With Robertson’s 1902 edition, Otho Swingley seemed to have lost completely whatever tenuous grasp he had had on reality: He blatantly used Gruber’s famous cover design. The 1903 Robertson’s went back to its previous cover; it may be that Gruber Almanack Co. approached Swingley directly and strongly enough to keep him from repeating the infringement immediately.
 
Swingley, however, did not remain quiet. The 1905 Robertson’s returned to the Gruber cover and added Town and Country to the title. The 1906 edition went even further: The cover is identical to the Gruber’s, except that instead of J. Gruber’s, it has J. & C. Gruber’s, and it states below the large woodcut: "FORMERLY PUBLISHED BY JOHN GRUBER AND HIS WIFE CATHARINE GRUBER.” The inside back cover reprints Caroline Robertson’s 1874 "Hagerstown Almanack in a Nut Shell,” and on the title page Swingley published a long, semi-coherent diatribe, claiming that his almanac was the only legal continuation of John Gruber’s original publication.
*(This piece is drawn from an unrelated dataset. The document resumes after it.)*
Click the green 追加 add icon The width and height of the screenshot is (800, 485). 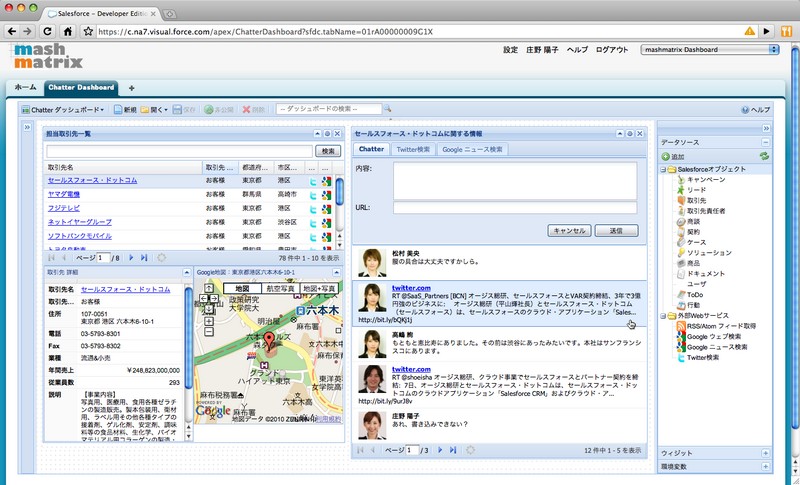point(665,157)
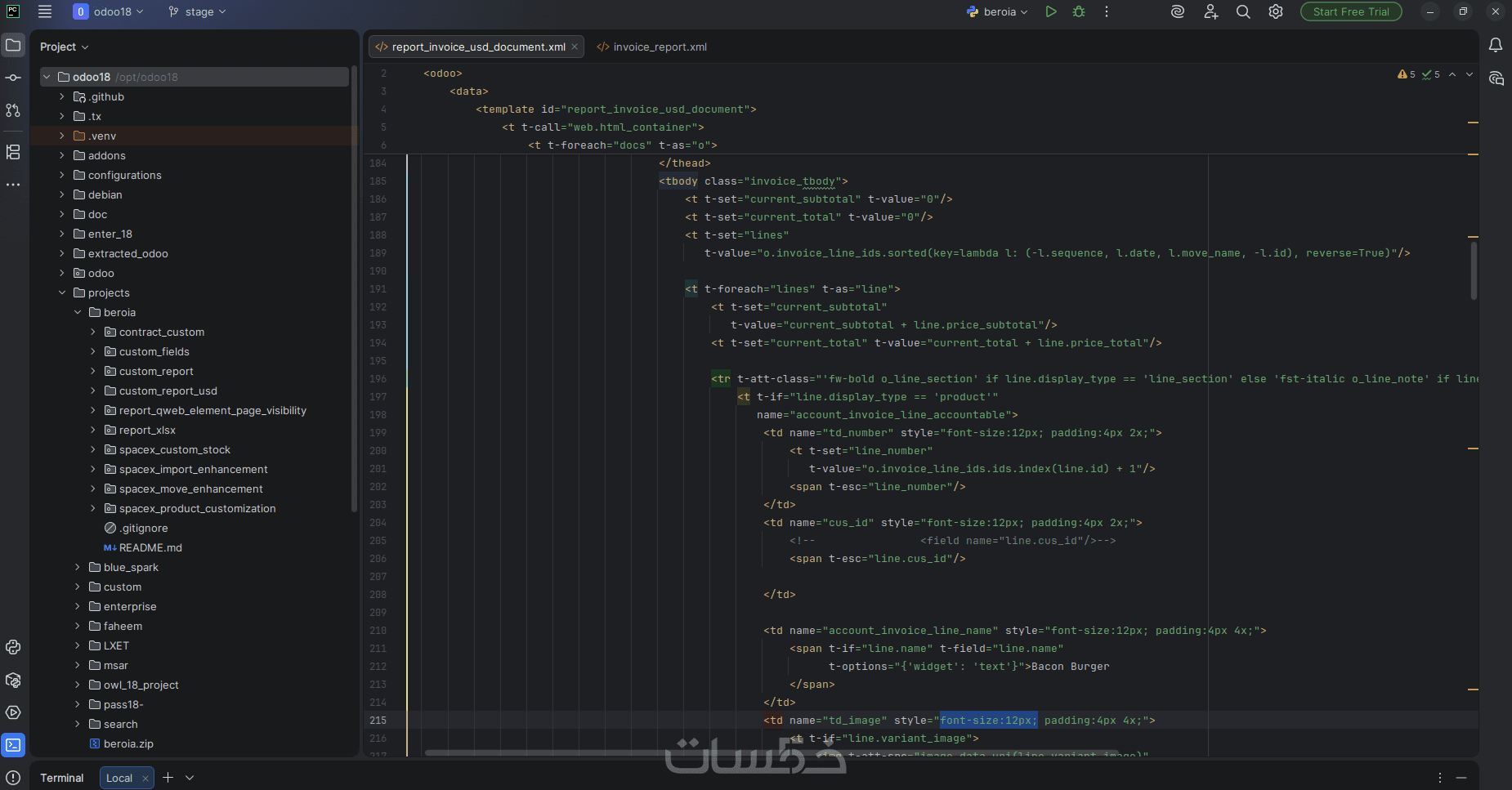Image resolution: width=1512 pixels, height=790 pixels.
Task: Open IDE settings gear
Action: tap(1276, 11)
He concluded the statement with:
 
Mr. T. G. Robertson, his heirs and assignes [sic], were then in 1854 and are now in 1906, morally and legally, the first, last and only successors ever authorized to publish the Gruber Hagerstown Town and Country Almanack; therefore, statistics [sic] inform us further, that Miss F. C. Gruber and W. L. May were the first victims of a conspiricy [sic] to violate their own contract, instigated by a dentist of Hagerstown . . . in defiance of the law and rights of others; consequently Dr. M. A. Berry and the Gruber Almanac Company are amenable [sic; answerable?] to all whom it may concern. Swingley had forgotten—or conveniently disregarded—the 1878–79 lawsuit in which he, Berry, and the Gruber heirs successfully sued Thomas G. Robertson’s widow.
 
The Grubers had finally had enough. In September 1905, the Gruber Almanack Co. obtained a court injunction ordering Otho Swingley to stop publishing his J. & C. Gruber’s Hagers-Town Town and Country Almanack or any other imitation of the Gruber almanac. But Swingley wasn’t through yet. The Grubers learned shortly that Swingley had not stopped: Despite the injunction, he was still distributing his almanac with the Gruber cover design, but now entitled T. G. Robertson’s Improved Edition [of the] Hagers-Town Town and Country Almanack.
 
Both sides headed to the court again, and then to the Maryland Court of Appeals, which ruled that Swingley had indeed violated the Gruber Almanack Co.’s copyright and trademarks and forbade him from publishing J. & C. Gruber’s Hagers-Town Town and Country Almanack "or any other colorable imitation” of the original. At long last, Otho Swingley was out of business. During his later years, it is hard to avoid the conclusion that he was a few lunar cycles short of a full almanac.